Altri due Maestri della scena internazionale, che saranno ospiti del festival sono il regista greco Theodoros Terzopoulos, che presenta in prima nazionale il suo Amor; e due star del teatro internazionale: il regista Oskaras Koršunovas che dirige un attore del calibro di Juozas Budraitis in Krapp’s last tape di Beckett.

Tornano, poi a VIE, i Belarus Free Theatre, freschi del debutto londinese di Burning Doors, che vede per la prima volta in veste di attrice, Maria Alyokhina, membro del collettivo Pussy Riot, raccontare di artisti perseguitati per la loro arte nell’inferno delle prigioni russe.
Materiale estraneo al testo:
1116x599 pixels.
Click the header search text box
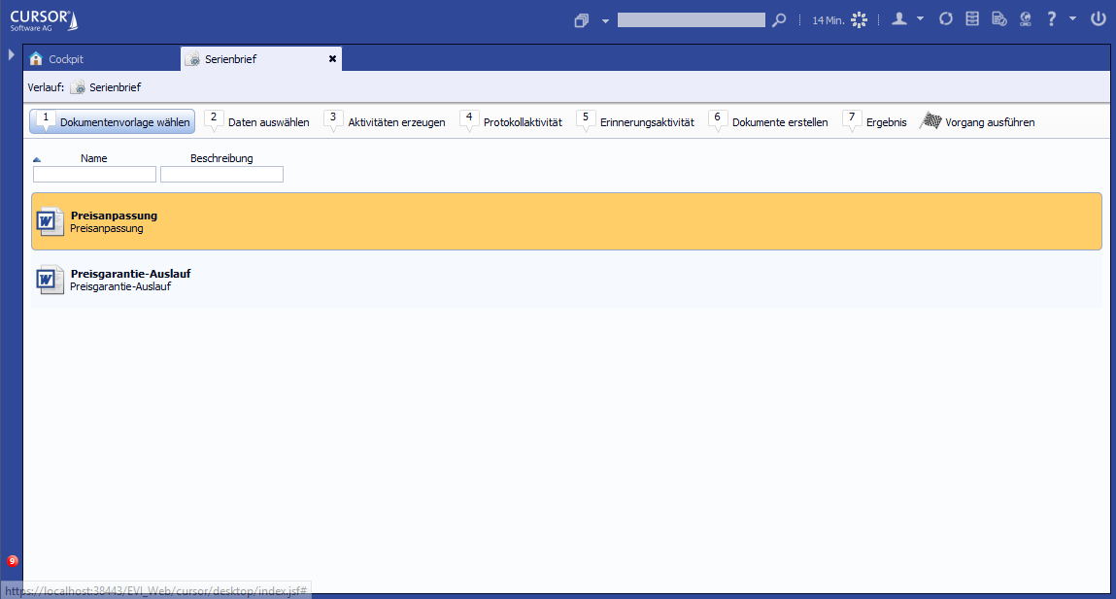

La sfera della libertà e della censura sono il fulcro anche del nuovo lavoro di Motus Raf-fiche, col quale si inaugurerà Hello Stranger, rassegna che la città di Bologna dedica alla compagnia per festeggiare i suoi 25 anni. Per uno strano cavillo di copyright i Motus non hanno potuto riallestire la loro ‘storica’ interpretazione di Splendid’s di Jean Genet invertendo il sesso dei personaggi. Beh, Raf-fiche nasce da questo diniego e chi l’ha già visto garantisce che il risultato sia un ottimo dribbling del problema.

Raf-fiche, dei Motus
Raf-fiche, dei Motus

Come ogni anno, ci sarà uno spazio destinato alle giovani compagnie emergenti: ErosAntEros con Allarmi!, spettacolo che s’avvale della collaborazione di Emanuele Aldrovandi, drammaturgo poco più che trentenne che vuole indagare i meccanismi di sovversione del potere; Sylphidarium di CollettivO CineticO, interessante compagnia che da un po’ di anni non si ferma si sfornare progetti (del resto già il nome lo presagisce); due gli spettacoli de Gli Omini, L’Asta del Santo e Ci scusiamo per il disagio. Gioco scenico fondato sulla storia dei santi il primo e ricerca teatrale e antropologica sulla linea ferroviaria della porrettana il secondo. Ospiti del Festival anche Babilonia Teatri, reduci dall’assegnazione del Leone d’Argento alla Biennale Teatro di Venezia, porteranno a VIE il loro David è morto.

E per non dimenticare i percorsi formativi, a VIE anche i giovani allievi delle quattro scuole per attori legate al Progetto Prospero divise fra Rennes, Liegi e Göteborg presenteranno rispettivamente A vida enorme, ab ovo à partir de l’oeuf e Ungeland. Fra questi anche gli attori e i drammaturghi della Scuola di Alta Formazione di ERT che, guidati da Antonio Latella, hanno creato Santa Estasi, presto definita rivelazione dell’ultima stagione teatrale italiana.

E se non vi bastasse la dimensione di spettacolo, si affiancano al Festival le ricche programmazioni di VIE Eventi e VIE Incontra: dove gli autori si confrontano col pubblico, presentano le loro pubblicazioni, riflettono insieme alla critica…insomma aprono ulteriori strade di fruizione delle performances. Quindi, tranquilli: le VIE di ERT sono infinite!